Task item: Reply with nothing but the number of lines in the data below where the word "will" occurs.

===

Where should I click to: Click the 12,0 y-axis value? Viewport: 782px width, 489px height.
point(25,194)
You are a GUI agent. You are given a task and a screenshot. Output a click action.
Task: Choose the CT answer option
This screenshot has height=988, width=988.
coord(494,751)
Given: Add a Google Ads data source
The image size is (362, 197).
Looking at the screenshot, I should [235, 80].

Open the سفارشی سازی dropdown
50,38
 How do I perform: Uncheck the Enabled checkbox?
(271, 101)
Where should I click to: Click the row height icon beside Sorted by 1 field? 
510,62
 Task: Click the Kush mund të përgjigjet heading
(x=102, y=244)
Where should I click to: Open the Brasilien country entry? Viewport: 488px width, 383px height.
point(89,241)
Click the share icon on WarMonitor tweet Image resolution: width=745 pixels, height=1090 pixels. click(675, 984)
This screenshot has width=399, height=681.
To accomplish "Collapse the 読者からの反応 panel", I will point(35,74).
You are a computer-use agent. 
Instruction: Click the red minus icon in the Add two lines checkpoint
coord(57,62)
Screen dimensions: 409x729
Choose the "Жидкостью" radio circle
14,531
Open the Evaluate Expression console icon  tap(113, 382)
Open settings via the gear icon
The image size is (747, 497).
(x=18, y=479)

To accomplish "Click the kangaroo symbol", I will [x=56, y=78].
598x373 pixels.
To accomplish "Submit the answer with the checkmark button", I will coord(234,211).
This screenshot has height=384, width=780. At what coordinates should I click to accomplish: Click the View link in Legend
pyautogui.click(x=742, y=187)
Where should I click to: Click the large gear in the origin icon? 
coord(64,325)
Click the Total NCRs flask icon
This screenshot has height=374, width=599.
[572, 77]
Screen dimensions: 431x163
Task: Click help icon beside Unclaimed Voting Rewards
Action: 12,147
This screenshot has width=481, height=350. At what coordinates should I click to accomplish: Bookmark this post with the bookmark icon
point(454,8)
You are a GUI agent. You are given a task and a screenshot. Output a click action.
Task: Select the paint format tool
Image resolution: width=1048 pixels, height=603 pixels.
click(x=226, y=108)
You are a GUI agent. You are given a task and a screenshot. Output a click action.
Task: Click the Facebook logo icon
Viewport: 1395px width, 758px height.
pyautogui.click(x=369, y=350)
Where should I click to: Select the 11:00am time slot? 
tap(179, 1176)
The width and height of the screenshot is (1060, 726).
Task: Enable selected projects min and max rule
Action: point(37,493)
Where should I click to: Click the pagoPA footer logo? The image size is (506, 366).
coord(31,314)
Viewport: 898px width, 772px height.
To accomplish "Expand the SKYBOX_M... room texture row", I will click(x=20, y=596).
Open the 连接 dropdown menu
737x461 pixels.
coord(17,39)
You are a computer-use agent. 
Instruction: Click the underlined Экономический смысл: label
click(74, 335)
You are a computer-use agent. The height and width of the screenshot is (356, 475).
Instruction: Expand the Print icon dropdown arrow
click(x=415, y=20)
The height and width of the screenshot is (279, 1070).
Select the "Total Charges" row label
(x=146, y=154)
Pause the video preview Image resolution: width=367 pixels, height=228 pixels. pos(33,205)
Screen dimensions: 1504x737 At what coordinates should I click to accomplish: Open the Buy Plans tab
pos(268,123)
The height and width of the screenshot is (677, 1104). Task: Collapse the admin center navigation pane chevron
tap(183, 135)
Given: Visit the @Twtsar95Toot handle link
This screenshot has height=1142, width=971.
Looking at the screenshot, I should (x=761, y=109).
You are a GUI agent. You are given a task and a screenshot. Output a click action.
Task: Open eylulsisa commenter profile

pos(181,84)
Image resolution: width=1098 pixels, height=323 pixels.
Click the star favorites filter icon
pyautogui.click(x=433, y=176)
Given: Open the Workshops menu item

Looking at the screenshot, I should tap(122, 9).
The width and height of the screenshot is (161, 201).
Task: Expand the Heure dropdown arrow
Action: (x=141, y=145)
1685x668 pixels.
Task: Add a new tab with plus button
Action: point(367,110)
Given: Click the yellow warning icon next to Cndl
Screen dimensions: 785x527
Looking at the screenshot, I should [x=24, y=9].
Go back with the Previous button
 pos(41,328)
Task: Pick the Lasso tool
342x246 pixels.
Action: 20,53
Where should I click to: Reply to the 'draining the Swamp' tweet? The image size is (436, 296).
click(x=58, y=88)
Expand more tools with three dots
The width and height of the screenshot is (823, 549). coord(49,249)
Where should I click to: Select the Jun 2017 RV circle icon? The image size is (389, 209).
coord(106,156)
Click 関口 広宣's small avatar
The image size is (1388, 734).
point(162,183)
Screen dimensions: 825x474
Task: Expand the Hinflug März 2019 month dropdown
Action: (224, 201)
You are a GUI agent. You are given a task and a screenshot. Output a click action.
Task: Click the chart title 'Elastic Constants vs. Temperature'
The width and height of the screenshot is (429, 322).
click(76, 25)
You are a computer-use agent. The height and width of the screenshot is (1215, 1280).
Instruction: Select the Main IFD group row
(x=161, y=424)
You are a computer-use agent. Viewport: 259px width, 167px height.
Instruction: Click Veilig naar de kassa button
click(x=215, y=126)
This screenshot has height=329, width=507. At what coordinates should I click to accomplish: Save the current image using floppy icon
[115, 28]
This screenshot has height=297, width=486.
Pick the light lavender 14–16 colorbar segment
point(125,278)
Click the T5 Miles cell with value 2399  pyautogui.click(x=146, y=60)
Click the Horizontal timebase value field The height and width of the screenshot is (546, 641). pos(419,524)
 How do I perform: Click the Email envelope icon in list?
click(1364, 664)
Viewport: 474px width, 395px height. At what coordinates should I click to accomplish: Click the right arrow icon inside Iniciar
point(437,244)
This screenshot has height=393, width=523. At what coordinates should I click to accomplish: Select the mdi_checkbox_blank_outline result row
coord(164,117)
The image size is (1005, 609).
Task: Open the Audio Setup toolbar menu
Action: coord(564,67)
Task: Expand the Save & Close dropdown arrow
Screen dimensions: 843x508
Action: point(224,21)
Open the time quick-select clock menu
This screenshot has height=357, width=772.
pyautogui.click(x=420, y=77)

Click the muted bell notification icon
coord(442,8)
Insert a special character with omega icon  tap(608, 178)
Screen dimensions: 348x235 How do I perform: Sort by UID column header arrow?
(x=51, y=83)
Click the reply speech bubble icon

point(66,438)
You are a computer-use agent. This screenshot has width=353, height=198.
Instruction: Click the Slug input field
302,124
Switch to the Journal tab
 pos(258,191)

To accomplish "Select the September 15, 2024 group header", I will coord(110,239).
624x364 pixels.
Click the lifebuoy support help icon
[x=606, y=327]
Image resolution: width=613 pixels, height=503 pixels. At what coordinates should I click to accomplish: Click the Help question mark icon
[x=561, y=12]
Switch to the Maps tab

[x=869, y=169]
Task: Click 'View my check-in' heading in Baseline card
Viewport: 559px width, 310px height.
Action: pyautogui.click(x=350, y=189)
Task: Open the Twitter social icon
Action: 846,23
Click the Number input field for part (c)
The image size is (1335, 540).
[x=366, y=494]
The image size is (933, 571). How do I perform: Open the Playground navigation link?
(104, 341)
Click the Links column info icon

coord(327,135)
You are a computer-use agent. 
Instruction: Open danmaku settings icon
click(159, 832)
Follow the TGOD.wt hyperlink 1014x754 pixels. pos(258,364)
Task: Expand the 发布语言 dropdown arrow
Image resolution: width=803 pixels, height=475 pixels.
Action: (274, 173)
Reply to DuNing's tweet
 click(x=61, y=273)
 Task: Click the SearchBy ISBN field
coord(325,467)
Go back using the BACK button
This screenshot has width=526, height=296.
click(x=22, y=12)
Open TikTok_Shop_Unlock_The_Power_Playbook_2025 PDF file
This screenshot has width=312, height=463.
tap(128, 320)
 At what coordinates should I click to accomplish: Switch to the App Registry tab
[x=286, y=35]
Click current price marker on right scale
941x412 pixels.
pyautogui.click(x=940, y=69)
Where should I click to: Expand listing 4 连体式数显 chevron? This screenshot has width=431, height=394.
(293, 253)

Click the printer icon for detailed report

===

Task solution: 5